BRIEF DESCRIPTION OF THE DRAWINGS

Additional features and advantages of the invention will be apparent from the detailed description which follows, taken in conjunction with the accompanying drawings, which together illustrate, by way of example, features of the invention, and wherein

FIG. 1 shows the performance graph of a typical electric motor that may be used in an electric vehicle.

FIG. 2 shows an example performance graph of an electric motor operating under the inventive motor/transmission control system.

FIG. 3 shows the spatial configuration of the system components utilizing a dashboard warning light to indicate when acceleration is causing excessive amperage draw.

FIG. 4 shows the spatial configuration of the system components utilizing an amperage limiting circuit to control acceleration.

FIG. 5 shows the spatial configuration of the system utilizing a continuously variable transmission (CVT) rather than an IVT.

DETAILED DESCRIPTION

• • Reference will now be made to the exemplary embodiments illustrated in the drawings, and specific language will be used herein to describe the same. It will nevertheless be understood that no limitation of the scope of the invention is thereby intended. Alterations and further modifications of the inventive features illustrated herein, and additional applications of the principles of the inventions as illustrated herein, which would occur to one skilled in the relevant art and having possession of this disclosure, are to be considered within the scope of the invention.
  • The invention advantageously utilizes an integrated motor control/IVT control circuit in conjunction with an IVT transmission to create a highly efficient electrical system for electric vehicles.
  • FIG. 1 shows the technical performance characteristics of a typical electric motor. The example motor achieves peak efficiency of approximately 85% at an RPM of approximately 3400 1. Utilizing the ICE paradigm—accelerating RPM as a means of accelerating the vehicle—a typical electric vehicle driven in city traffic would spend the large majority of its operating time at an RPM dramatically lower than peak efficiency 2.
  • FIG. 2 shows the performance specifications of an electric motor operating under the integrated motor control/IVT control system. Before the accelerator is depressed, the motor is at rest 3. As the accelerator is depressed, the electric motor is engaged without load. Because there is no load, the motor immediately accelerates to peak RPM 4. As the accelerator is depressed further, the integrated control interacts with the drive motor on the IVT, which moves the IVT off its zero point.

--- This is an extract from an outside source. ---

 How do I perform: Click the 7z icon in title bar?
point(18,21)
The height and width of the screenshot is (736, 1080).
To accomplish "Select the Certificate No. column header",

As the vehicle begins to accelerate, a load is imposed on the motor, which causes the RPM to begin to slow 5, conversely decreasing motor efficiency. The integrated control recognizes that the motor is slowing—losing efficiency—and makes adjustments to the IVT, allowing the motor to move back into peak range 6 while still allowing the vehicle to accelerate. Note that under extreme conditions, either efficiency or acceleration must be sacrificed.
  • FIG. 3 shows the spatial configuration of the system components utilizing a dashboard warning light to indicate when acceleration is causing excessive amperage draw. The battery 7 can be any type of appropriate storage cell or fuel cell. The battery is wired 8 directly to the integrated motor control/IVT control 9. The accelerator 10 can be a hall effect device, potentiometer device, or any other electronic device of appropriate nature. The accelerator is wired 11 directly to the integrated control. The amperage warning light 12 is wired 13 directly to the integrated control. The motor 14 is wired 15 directly to the integrated control. The IVT drive motor 16 is wired 17 to the integrated control. The IVT drive motor is connected to the infinitely variable transmission 18. Such transmissions are available from Fallbrook Technologies, of San Diego, Calif., or from HydraGear Corporation The motor transfers power to the IVT via chain 19, belt, or drive shaft. The IVT transfers power to the rear axle via chain 20, belt, or drive shaft. When the operator depresses the accelerator, the electric motor is accelerated to peak without a load. To avoid damage to the motor or system components, a soft-start feature should be incorporated into the control system. Pulse Width Modulation technology serves adequately for this purpose. As the operator continues to depress the accelerator, the control system routes electrical current to the IVT drive motor 16, which adjusts the IVT off its zero point and causes the vehicle to begin accelerating. If the operator continues to depress the accelerator, the drive motor will continue to adjust the IVT up through higher gearing ratios, which adjustments will result in additional load on the motor. If the motor's amperage exceeds a predetermined limit, a light 12 on the dashboard will come on, indicating to the operator that the rate of acceleration is causing excessive amperage draw. The operator can then determine whether or not to adjust the rate of acceleration.
  • FIG. 4 shows the spatial configuration of the system components utilizing an integrated circuit to monitor amperage draw and control acceleration accordingly. This control 19 performs the following tasks:
    • Accelerates the motor to peak range prior to engaging the IVT. The control incorporates a soft-start feature utilizing PWM technology.
    • Limits total amperage available to the motor.
    • Monitors the motor's amperage draw.
    • Accepts input from the accelerator, and synthesize this input, making Boolean decisions that result in electrical current being transmitted to the IVT drive motor. This current will rotate the motor clockwise or counter clockwise, depending on amperage draw at any given second.
    • Accepts input from the brake pedal, which the control will interpret as an instruction to lower the gearing ratio of the IVT.
  • FIG. 5 shows the spatial configuration of the system utilizing a continuously variable transmission (CVT) rather than an IVT. When an operator begins to depress the accelerator 20, a pulse-width-modulation circuit, which is integrated with the control system 21, is used to accelerate the vehicle from a stop using the lowest gearing ratio that the CVT 22 is capable of At the point where the drive motor reaches peak RPM, the transmission control circuit, which is integrated into the control system 21, can begin adjusting the CVT to provide an increase in vehicle speed. As the operator continues to depress the accelerator, the control system interacts with the transmission drive motor 23, causing the CVT to continue to be adjusted up through higher gearing ratios, resulting in the acceleration of the vehicle.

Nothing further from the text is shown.